Steven Schveighoffer Wrote:
> 
> 1. Can pure functions use mutable heap data?  If so, what are the 
> restrictions for this?
> 
> i.e.:
> pure char[] f(int x, int y)
> {
>    char[] c = new char[y];
>    c[] = (char)x;
> }

Isn't the dynamic allocator a global state?
April 09, 2008
Re: pure or not pure?
guslay wrote:
> Steven Schveighoffer Wrote:
> 
>>1. Can pure functions use mutable heap data?  If so, what are the 
>>restrictions for this?
>>
>>i.e.:
>>pure char[] f(int x, int y)
>>{
>>   char[] c = new char[y];
>>   c[] = (char)x;
>>}
> 
> Isn't the dynamic allocator a global state?

IMHO, especially in D, we'll have to make an exception of /new/.

If we didn't, then a function can't return anything that can't be stored 
on the stack.

So, if we pretend that a string is returned via the stack, and that any 
local strings a pure function needs temporarily, are in its own stack, 
then we're okay.

I don't really see any alternative here.
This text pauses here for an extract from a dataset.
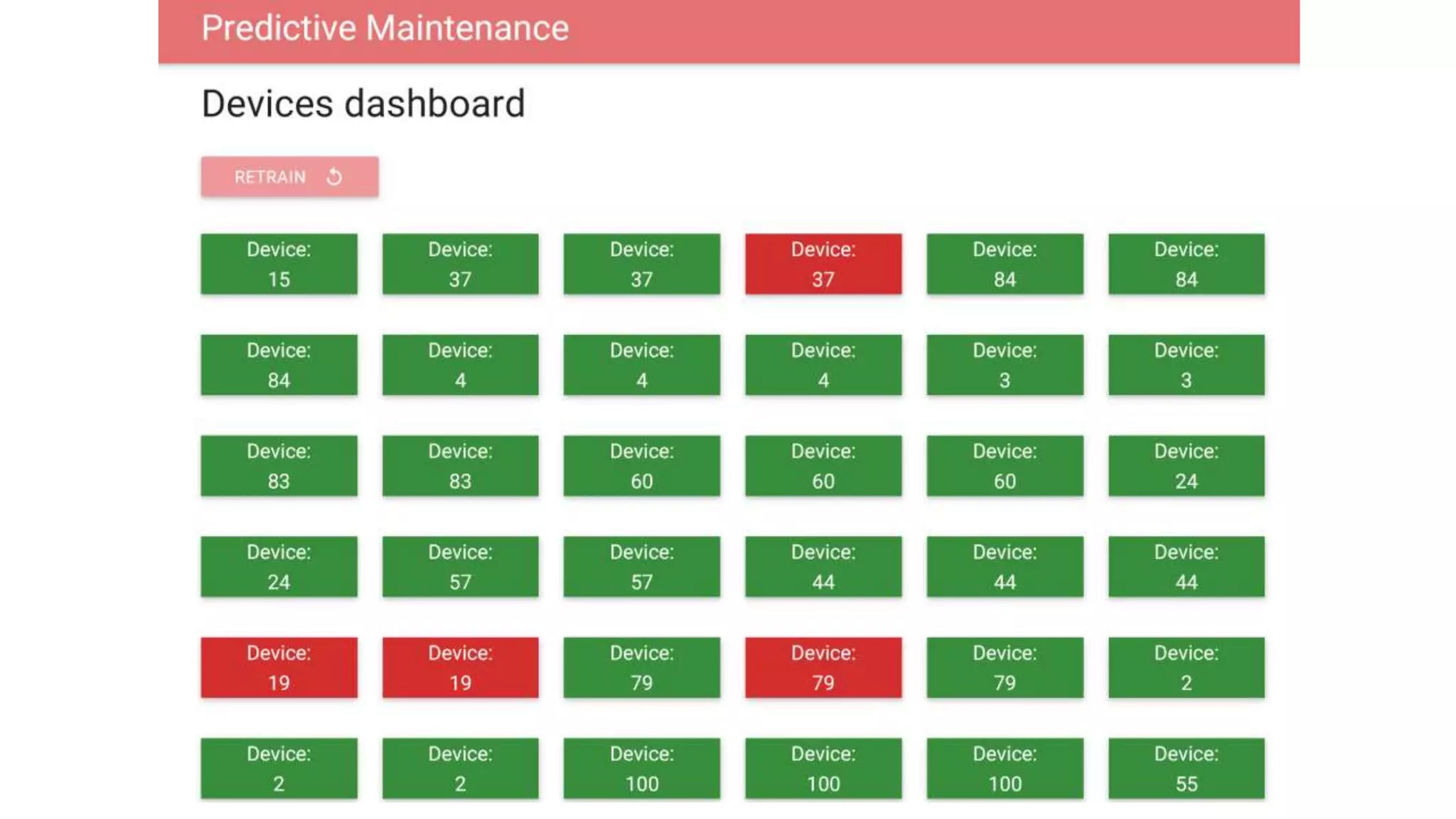Open the Device 24 tile in fourth row
This screenshot has height=819, width=1456.
pyautogui.click(x=279, y=567)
Also, I don't see the 
language/compiler enforcing this as all that hard.
April 09, 2008
Re: pure or not pure?
Georg Wrede Wrote:

> guslay wrote:
> > Steven Schveighoffer Wrote:
> > 
> >>1. Can pure functions use mutable heap data?  If so, what are the 
> >>restrictions for this?
> >>
> >>i.e.:
> >>pure char[] f(int x, int y)
> >>{
> >>   char[] c = new char[y];
> >>   c[] = (char)x;
> >>}
> > 
> > Isn't the dynamic allocator a global state?
> 
> IMHO, especially in D, we'll have to make an exception of /new/.
> 
> If we didn't, then a function can't return anything that can't be stored 
> on the stack.
> 
> So, if we pretend that a string is returned via the stack, and that any 
> local strings a pure function needs temporarily, are in its own stack, 
> then we're okay.
> 
> I don't really see any alternative here. Also, I don't see the 
> language/compiler enforcing this as all that hard.


Not that I know what I'm talking about, but my understanding is:

- You should be able to allocate with "scope" a local mutable object (automatic local mutable state).

- You should not return a mutable reference type on the heap.

A a1 = f();
A a2 = f();

Let's suppose f() is pure. Mr. compiler does:

A __a = f();
A a1 = __a;
A a2 =  __a;

But if A is a reference type, you don't know the concrete type of object a1,a2. How can you do the pure stuff, like skipping the second evaluation of f(), if you can't make distinct copy. There is no copy/cloning constructor. You don't want to share the same mutable reference between a1 and a2, otherwise you would have written

A a1 = f();
A a2 = a1;

- However, allocating and returning invariant memory should be fine. If A is invariant (like a string), you should be happy for a1 and a2 to share the same reference.